Here’s what you should search for in credit cards:

1. Avoid high interest rates. Credit card issuers disclose the interest rate in several ways, but you want to look at the APR (APR). This is the quantity of interest, transaction fees, along with other charges that you’ll pay each year, expressed as a percentage. It is the best indicator of the specific interest you will pay.

2. Avoid low introductory rates. Some cards have a low “introductory rate” (also known as a “teaser rate”). Following a few months, the interest will skyrocket. Fe-acc18 2020 Also, sometimes the advertised rate only applies to certain people, such as those earning a high income. The card company charges a higher rate to those that don’t qualify – that could mean an unpleasant surprise when your first bill arrives.

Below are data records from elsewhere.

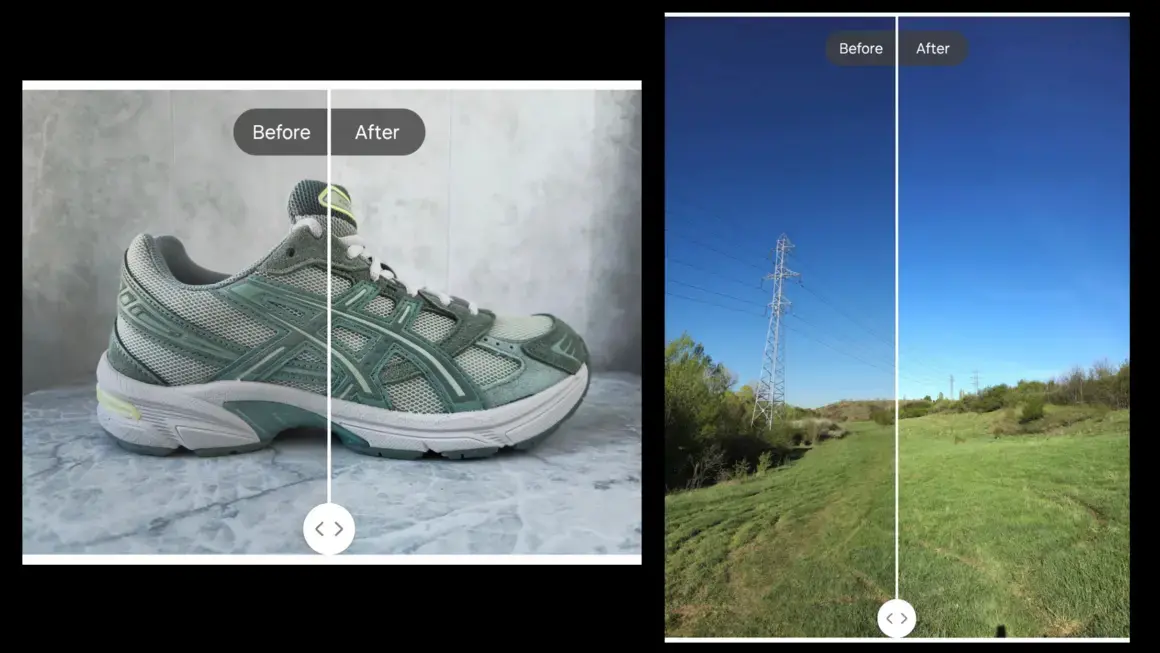Click the white shoelaces on the sneaker
This screenshot has width=1160, height=653.
[x=390, y=270]
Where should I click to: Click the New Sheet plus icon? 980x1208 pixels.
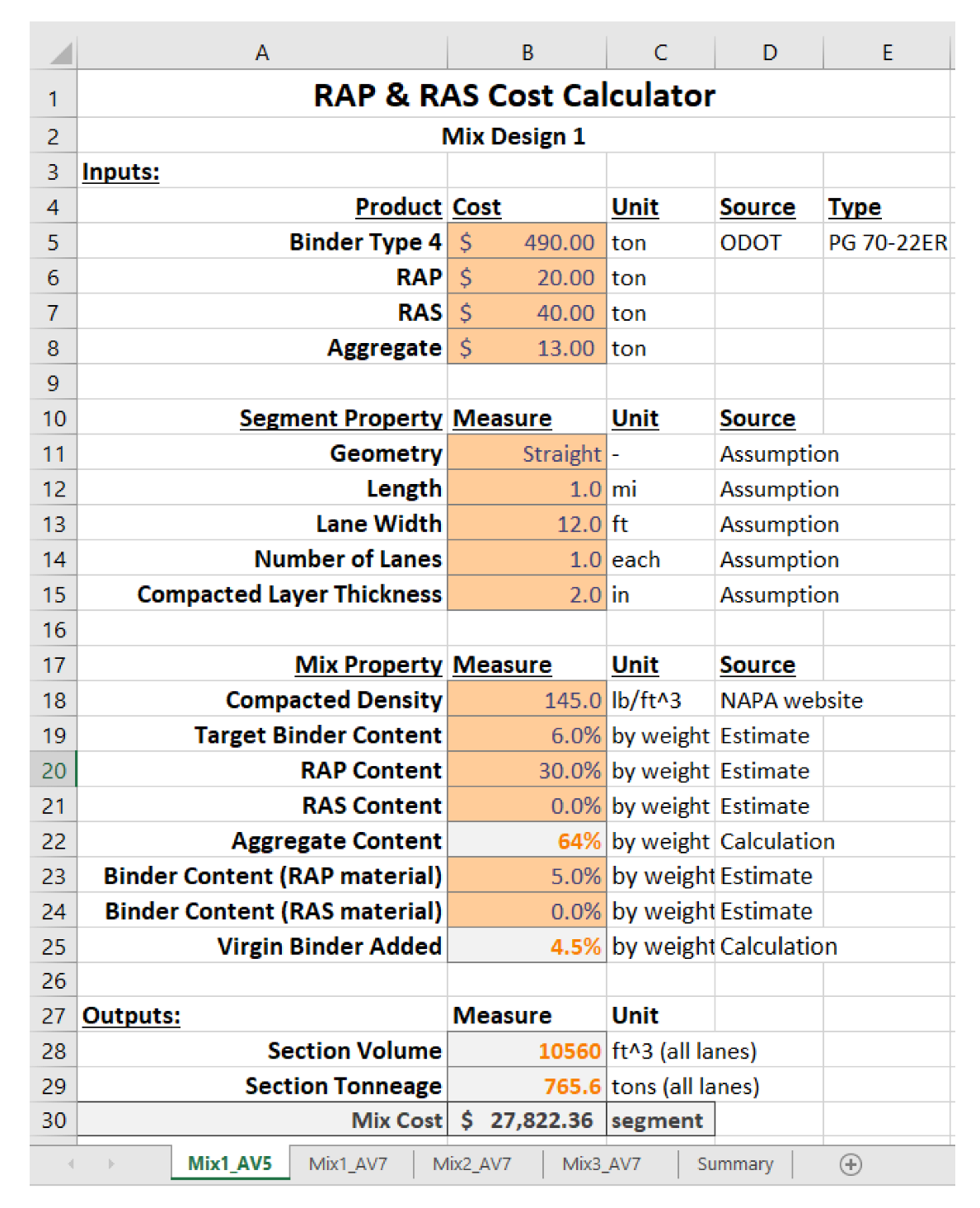point(851,1164)
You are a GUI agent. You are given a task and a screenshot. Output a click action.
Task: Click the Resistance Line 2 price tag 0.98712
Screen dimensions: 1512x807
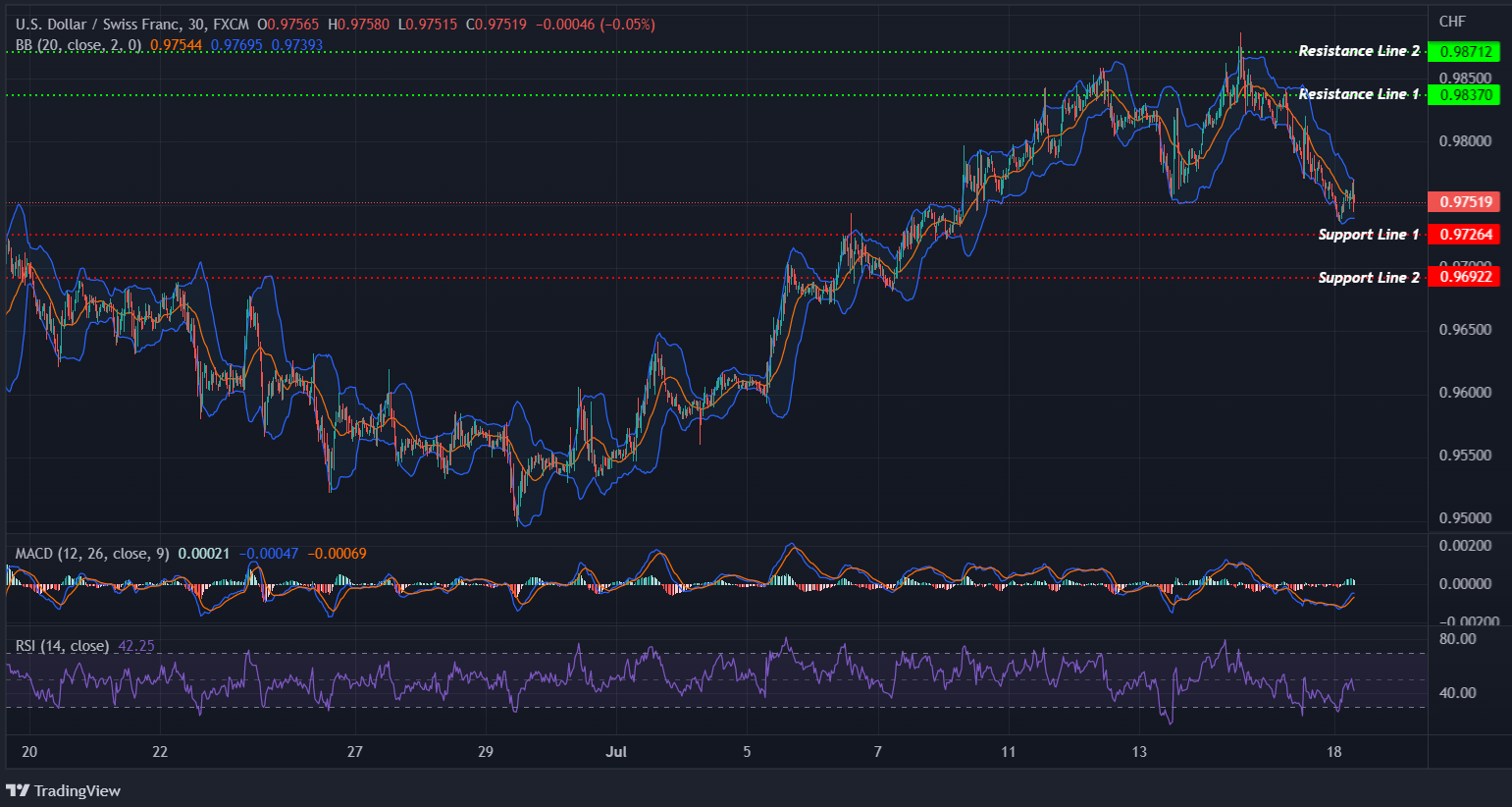(x=1466, y=50)
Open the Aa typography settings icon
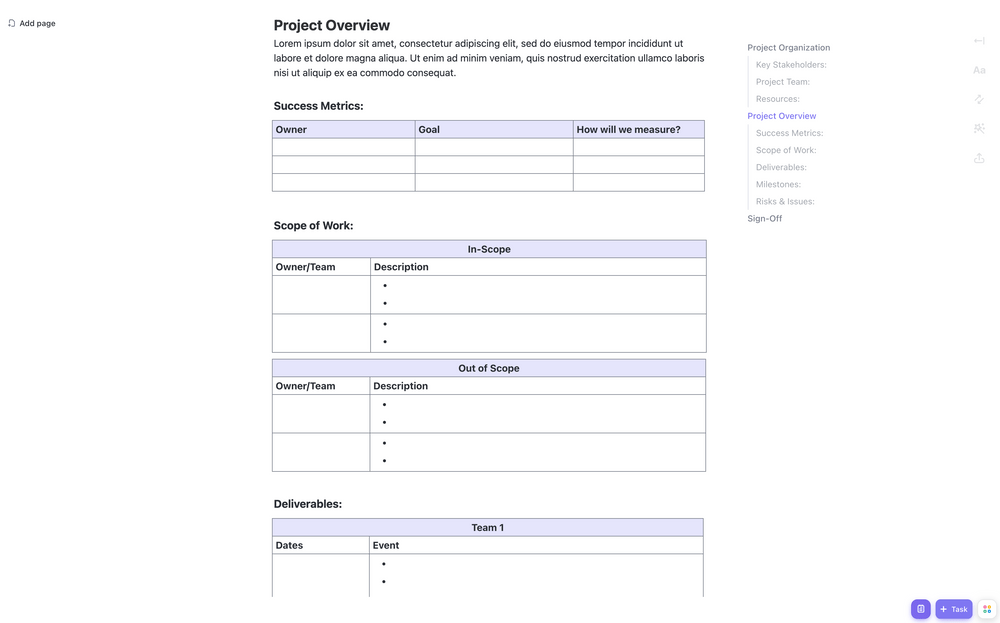Viewport: 1000px width, 623px height. 979,70
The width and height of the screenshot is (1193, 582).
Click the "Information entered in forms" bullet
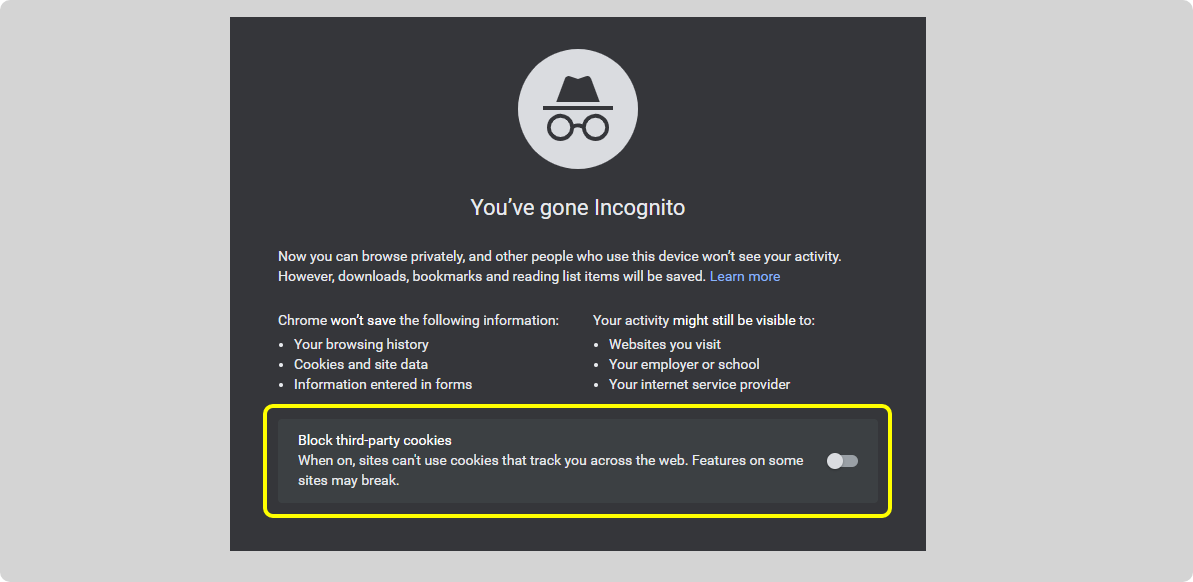tap(383, 384)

3. Understand interest calculations. Many banks today charge interest in line with the average daily balance. This is one way it works: Say you charge $1,500 on your charge card and pay $1,200 on the due date. Whenever your next bill arrives, a bank utilizing the average daily balance will charge interest on the $1,500 average daily balance from the previous month, not on the $300 you still owe.

4. Review the grace period. Here is the interest-free period of time between the purchase date and the bill due date. It is usually available only to those who usually do not carry a balance. In the event that you pay your bill in full each month, be sure you have a grace period. Otherwise, you’ll pay interest from the date of one’s purchase. If you carry a balance, a grace period is not important.

5. Avoid high annual fees. Some credit card companies charge you a set fee (besides interest along with other charges) for using their card. Some do not. In the event that you pay off your balance each month, you want a card lacking any annual fee. If you carry a balance, a card having an annual fee but a low interest rate may be better than a card with no annual fee but a high interest rate.